*Aufgabe 1:*
Warum profitieren alleinerziehende Frauen laut dem Text zum Familienbonus in der Regel kaum von Steuerbefreiungen wie dem Familienbonus? Antworten Sie in ein bis drei Sätzen.
*Aufgabe 2:*
Schreiben Sie aus dem Text zum Familienbonus den Abschnitt von „Fest steht, dass“ bis „Familienbonus zurückholen können.“ wortgetreu ab.
*Aufgabe 3:*
Übersetzen Sie den folgenden Satz aus dem Text zum Familienbonus ins Englische: „Bis zu 1.500 Euro soll man sich durch den Familienbonus zurückholen können.“

Während andere Verhandlungsergebnisse sich teilweise auf Absichtserklärungen beschränkten oder in Rücknahmen von bereits akkordierten Reformen bestanden – Stichwort Raucherregelung und Noten an Schulen –, ist der Familienbonus eine von der ÖVP neu entwickelte Maßnahme. Die FPÖ hat diesen Vorschlag dem Vernehmen nach in weiten Teilen akzeptiert. Der Bonus soll helfen, Familien finanziell zu entlasten, aber wie immer steckt der Teufel im Detail, und an Detailinformationen mangelt es.

Mehr für Besserverdienende

Fest steht, dass Haushalte mit Kindern, die steuerpflichtig sind, bei der Steuerleistung entlastet werden sollen. Je höher das Einkommen und je mehr Kinder, desto höher die Ersparnis – so lautet das Prinzip bei jeder Form der Steuerbefreiung. Bis zu 1.500 Euro soll man sich durch den Familienbonus zurückholen können.

Am Montag wurde bekannt, dass die ÖVP die Kritik, dass nur Gutverdienende in den Genuss der Entlastung kommen, nicht auf sich sitzen lassen wolle und dass man nun entsprechende Sonderregeln für Alleinerziehende plane.

Zum Hintergrund: Alleinerziehende Frauen gehören zu den am stärksten von Armut betroffenen Gruppen. Sie profitieren in der Regel aber kaum von Steuerbefreiungen wie dem Familienbonus, weil ihr Erwerbseinkommen so gering ist, dass sie gar keine oder nur wenig Steuer abführen. Eine Direktzahlung würde ihnen mehr bringen, sagt Ingrid Moriz, Frauenpolitikexpertin von der Arbeiterkammer Wien.

Die Koalitionsverhandler überlegen nun, Alleinerziehende über eine Art Negativsteuer zu entlasten. Das heißt: Sie sollen den Steuerbonus von ihrer Steuerlast abziehen können und würden den Minusbetrag, der sich daraus ergibt, angerechnet bekommen. Bis zu 1.250 Euro im Jahr sollen Alleinerziehende auf diese Weise erhalten können.

*Datenzeilen:*
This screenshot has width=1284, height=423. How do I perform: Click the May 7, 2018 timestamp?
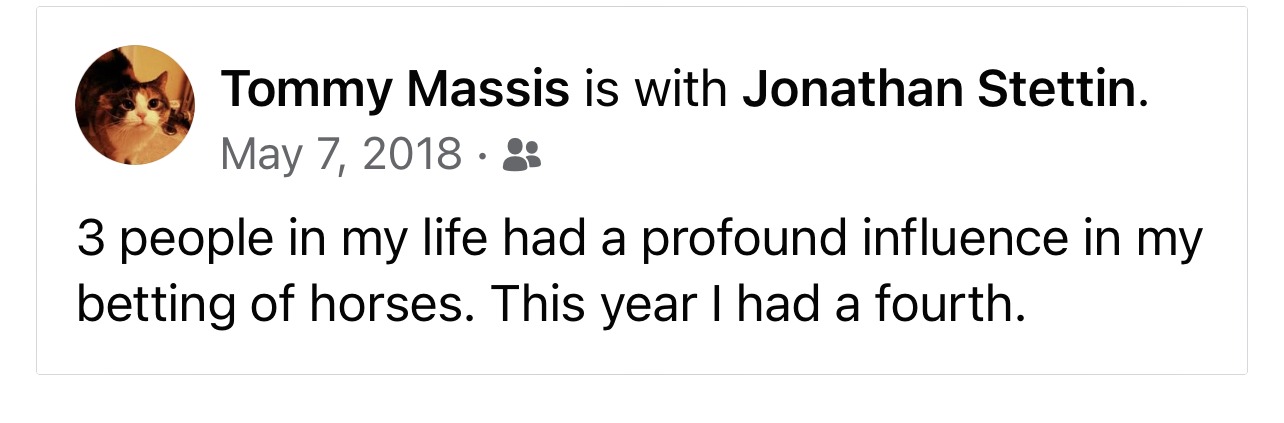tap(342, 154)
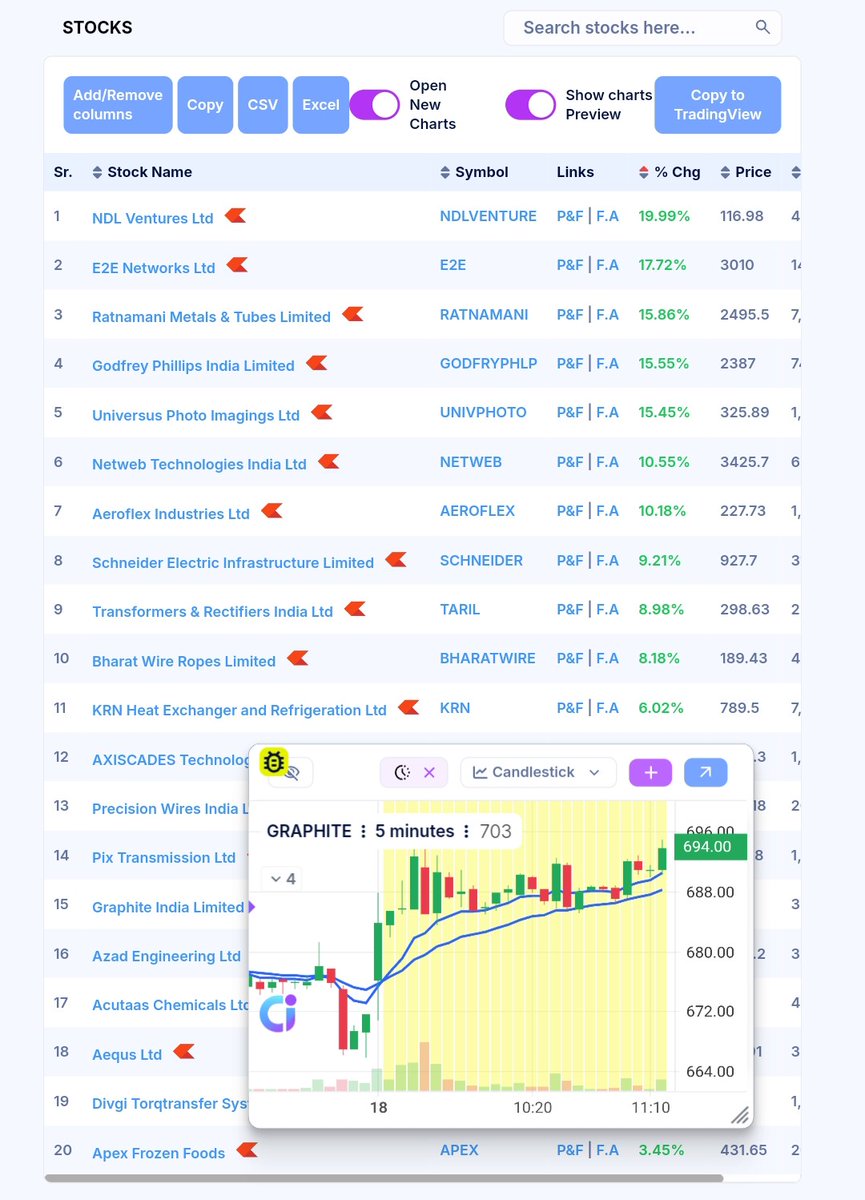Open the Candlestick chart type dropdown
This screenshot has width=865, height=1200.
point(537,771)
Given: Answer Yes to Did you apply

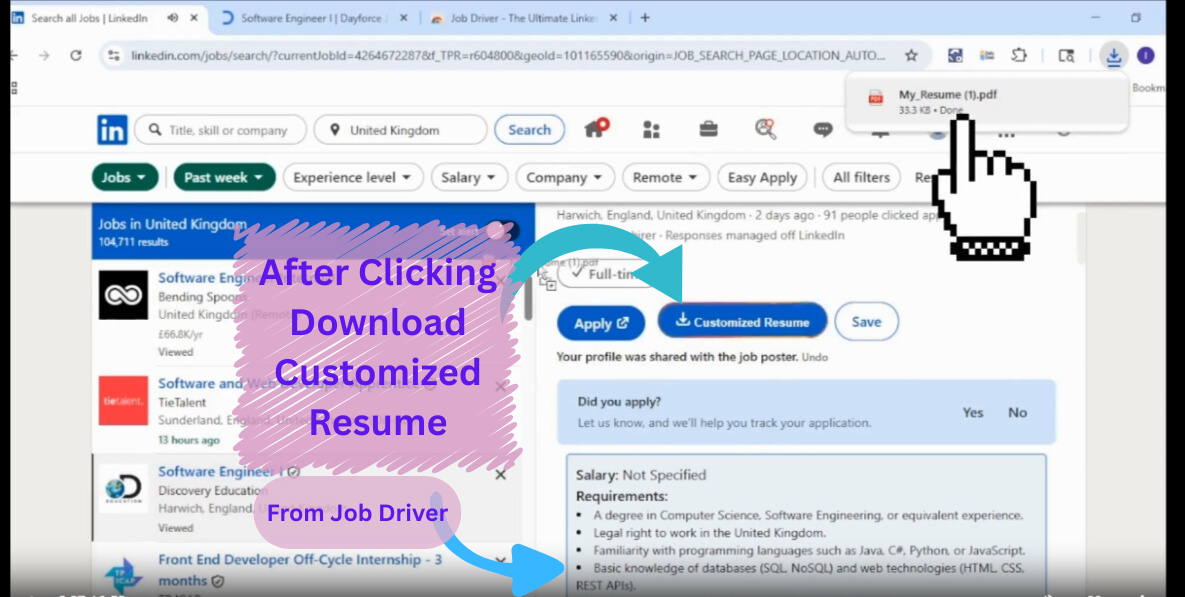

*Lösung 1:*
Alleinerziehende Frauen haben meist ein so geringes Erwerbseinkommen, dass sie gar keine oder nur wenig Steuer abführen. Eine Steuerbefreiung wie der Familienbonus kann ihre Steuerlast deshalb kaum senken.

*Lösung 2:*
Fest steht, dass Haushalte mit Kindern, die steuerpflichtig sind, bei der Steuerleistung entlastet werden sollen. Je höher das Einkommen und je mehr Kinder, desto höher die Ersparnis – so lautet das Prinzip bei jeder Form der Steuerbefreiung. Bis zu 1.500 Euro soll man sich durch den Familienbonus zurückholen können.

*Lösung 3:*
Through the family bonus, people are supposed to be able to get back up to 1,500 euros.